QUOTED PASSAGE: Begin

India is a sports-loving country and all the sports are appreciated here. India is continuously excelling in games like Cricket, Badminton, Hockey, Football, etc. and soon our country will be among the top countries in most of the sports.
On August 11, 2008, Abhinav Bindra took his shot at history. It was a 10.8, the final in a series of 10 almost perfectly-executed shots and he won the gold medal. 10.7, 10.3, 10.4, 10.5, 10.5, 10.5, 10.6, 10.0, 10.2 were the shots that preceded it. A final score of 104.5, adding to the 596 in qualification.
It was India’s first ever individual Olympic gold medal at the Beijing Olympics. on the 10th anniversary, Bindra shared an inspirational video.
You made me who I am. Now you inspire a billion others. I am cheering for the sportsmen and women of India to get our next #GoldforIndia#Olympics #TheGoldTurns10 #HappyBirthdayGold #Tokyo2020 #2YearstoGo pic.twitter.com/nvZXa6vilQ
— Abhinav Bindra OLY (@Abhinav_Bindra) August 11, 2018
“An Olympic gold medal is a culmination of a lot of work for a long period of time,” Bindra told a leading online news portal on the eve of the 10th anniversary of his feat. “How I approached my career, how I approached each day, trying to put my best foot forward. I like to say that the Olympics, for an athlete, does not happen once is four years, it is pretty much every day.”
Bindra said a lot has changed in a decade. The biggest change, Bindra said, is in the self-belief and attitude of young athletes today.
“They are so very aspirational. Even the youngest of athletes starting out want to win a gold medal at the Olympics. That has been a very positive change,” the 35-year-old said. “When I was competing we were from a different generation, where we were more defensive. But now that it has been done, people are more competitive and have far more self-belief and that is something very fulfilling and satisfying for me.”

QUOTED PASSAGE: End

Please continue the article above on Abhinav Bindra's Olympic gold, starting right after its last quoted remark.

DATA EXTRACTS: Begin

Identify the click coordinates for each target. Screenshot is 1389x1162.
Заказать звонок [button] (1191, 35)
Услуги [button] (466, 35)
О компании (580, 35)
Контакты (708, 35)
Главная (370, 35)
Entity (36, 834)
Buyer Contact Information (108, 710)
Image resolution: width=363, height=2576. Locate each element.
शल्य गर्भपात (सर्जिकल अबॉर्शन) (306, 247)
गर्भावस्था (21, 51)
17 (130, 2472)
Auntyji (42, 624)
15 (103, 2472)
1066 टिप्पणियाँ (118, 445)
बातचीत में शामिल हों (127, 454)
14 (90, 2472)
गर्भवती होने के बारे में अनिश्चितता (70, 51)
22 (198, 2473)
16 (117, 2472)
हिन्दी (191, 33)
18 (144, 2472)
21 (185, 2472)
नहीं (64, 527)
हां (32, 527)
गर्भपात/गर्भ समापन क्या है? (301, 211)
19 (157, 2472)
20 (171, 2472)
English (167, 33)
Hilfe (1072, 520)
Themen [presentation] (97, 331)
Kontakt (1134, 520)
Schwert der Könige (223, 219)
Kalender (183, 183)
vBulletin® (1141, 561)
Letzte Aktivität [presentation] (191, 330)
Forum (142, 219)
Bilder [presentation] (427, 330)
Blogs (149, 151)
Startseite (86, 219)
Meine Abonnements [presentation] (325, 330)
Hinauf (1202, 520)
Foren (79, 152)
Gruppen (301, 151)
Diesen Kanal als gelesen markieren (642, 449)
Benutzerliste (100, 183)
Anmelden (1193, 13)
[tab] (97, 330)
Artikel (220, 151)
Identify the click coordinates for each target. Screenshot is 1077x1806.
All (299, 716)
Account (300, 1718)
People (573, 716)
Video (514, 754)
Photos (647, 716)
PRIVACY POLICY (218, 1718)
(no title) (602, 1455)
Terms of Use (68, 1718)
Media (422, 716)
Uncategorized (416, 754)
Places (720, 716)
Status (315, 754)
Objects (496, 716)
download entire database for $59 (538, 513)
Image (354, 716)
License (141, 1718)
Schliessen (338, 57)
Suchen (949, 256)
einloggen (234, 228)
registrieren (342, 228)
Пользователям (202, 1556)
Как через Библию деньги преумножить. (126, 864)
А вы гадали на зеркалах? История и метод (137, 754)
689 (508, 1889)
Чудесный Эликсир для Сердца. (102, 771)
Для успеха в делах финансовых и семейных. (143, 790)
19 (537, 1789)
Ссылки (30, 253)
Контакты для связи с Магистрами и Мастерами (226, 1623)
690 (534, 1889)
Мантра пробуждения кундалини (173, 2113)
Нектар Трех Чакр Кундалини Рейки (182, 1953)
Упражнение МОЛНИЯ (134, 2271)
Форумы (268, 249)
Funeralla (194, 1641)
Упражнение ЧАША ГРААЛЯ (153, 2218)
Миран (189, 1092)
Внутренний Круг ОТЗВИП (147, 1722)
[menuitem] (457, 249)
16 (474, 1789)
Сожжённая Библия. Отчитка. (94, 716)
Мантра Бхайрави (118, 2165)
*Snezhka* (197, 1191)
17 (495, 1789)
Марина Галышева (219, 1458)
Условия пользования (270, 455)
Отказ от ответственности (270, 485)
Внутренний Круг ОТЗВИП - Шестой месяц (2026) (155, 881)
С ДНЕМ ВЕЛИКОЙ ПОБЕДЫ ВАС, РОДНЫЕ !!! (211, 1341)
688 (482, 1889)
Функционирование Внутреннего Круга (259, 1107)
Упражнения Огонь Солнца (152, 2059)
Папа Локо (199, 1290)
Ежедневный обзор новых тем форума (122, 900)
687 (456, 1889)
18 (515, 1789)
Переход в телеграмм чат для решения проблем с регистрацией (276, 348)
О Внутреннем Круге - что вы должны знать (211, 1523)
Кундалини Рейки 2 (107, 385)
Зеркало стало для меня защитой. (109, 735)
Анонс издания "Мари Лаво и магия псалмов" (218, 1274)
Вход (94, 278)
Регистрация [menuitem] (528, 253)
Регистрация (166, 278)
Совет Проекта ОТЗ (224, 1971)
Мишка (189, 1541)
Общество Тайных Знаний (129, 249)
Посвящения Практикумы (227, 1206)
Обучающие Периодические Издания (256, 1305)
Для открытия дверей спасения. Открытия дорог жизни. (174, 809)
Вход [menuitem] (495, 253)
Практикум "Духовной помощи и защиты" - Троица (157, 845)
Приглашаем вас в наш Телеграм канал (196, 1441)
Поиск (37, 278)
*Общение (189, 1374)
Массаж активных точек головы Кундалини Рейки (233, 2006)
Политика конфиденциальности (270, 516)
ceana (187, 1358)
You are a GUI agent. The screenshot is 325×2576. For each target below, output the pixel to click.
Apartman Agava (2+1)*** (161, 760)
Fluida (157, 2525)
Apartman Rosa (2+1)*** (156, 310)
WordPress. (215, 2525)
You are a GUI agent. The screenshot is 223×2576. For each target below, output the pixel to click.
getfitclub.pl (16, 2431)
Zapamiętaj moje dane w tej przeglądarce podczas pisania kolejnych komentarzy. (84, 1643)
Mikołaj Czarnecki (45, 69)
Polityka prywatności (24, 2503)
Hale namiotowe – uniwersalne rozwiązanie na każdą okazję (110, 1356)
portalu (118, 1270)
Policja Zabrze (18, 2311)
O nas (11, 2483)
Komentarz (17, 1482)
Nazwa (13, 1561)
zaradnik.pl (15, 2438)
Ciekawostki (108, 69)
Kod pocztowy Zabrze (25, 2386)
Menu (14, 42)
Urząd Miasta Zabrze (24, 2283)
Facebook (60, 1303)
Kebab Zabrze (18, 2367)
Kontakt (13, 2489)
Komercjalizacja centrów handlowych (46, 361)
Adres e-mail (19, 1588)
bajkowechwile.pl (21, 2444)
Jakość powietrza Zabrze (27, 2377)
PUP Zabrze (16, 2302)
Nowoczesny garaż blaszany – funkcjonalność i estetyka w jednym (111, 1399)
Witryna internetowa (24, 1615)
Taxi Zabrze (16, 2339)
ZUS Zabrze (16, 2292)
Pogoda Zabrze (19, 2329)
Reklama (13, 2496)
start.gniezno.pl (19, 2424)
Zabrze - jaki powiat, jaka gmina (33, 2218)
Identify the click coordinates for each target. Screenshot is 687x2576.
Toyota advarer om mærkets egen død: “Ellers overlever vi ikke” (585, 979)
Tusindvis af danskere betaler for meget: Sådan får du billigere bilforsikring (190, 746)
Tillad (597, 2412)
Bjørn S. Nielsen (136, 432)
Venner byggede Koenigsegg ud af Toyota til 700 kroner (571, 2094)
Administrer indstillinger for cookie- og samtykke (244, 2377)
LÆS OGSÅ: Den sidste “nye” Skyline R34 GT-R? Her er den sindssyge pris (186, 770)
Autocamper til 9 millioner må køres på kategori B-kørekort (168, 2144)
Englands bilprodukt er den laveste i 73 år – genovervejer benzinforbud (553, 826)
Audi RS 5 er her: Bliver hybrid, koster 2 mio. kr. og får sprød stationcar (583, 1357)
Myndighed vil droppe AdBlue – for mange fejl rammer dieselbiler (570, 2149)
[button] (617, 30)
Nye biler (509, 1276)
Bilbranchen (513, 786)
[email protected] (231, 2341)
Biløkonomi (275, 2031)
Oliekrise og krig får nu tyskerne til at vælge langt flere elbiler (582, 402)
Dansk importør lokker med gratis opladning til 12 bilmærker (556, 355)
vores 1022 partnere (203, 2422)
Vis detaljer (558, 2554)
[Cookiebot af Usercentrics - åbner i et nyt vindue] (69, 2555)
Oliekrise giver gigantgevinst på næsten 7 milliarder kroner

DATA EXTRACTS: End

#### ANSWER BELOW:
11/08/08. What I remember and cherish is the the journey and the process. The gold medal was just an outcome. pic.twitter.com/enTNsjRt2M
— Abhinav Bindra OLY (@Abhinav_Bindra) August 11, 2017
In his autobiography, A Shot At History: My Obsessive Journey to Olympic Gold, Bindra compares his gold to the breaking of a barrier. Rajyavardhan Singh Rathore’s medal at Athens in 2004 had changed him, he said, as the silver-mark was breached. Similarly, his gold broke down another barrier, as more athletes aim for the top of the podium, and not just the final. Bindra also said that failure is important on the way to success.
“Failure is very important,” he said. “I think you can only have big achievements through failure. It makes you stronger, gives you the desperation to do well. If failure is taken in the right spirit, it will propel you to work even better and work even harder and that’s what I tried to convert my failures into. I failed certainly more times than I succeeded and I decided to use those experiences to make me a better athlete.”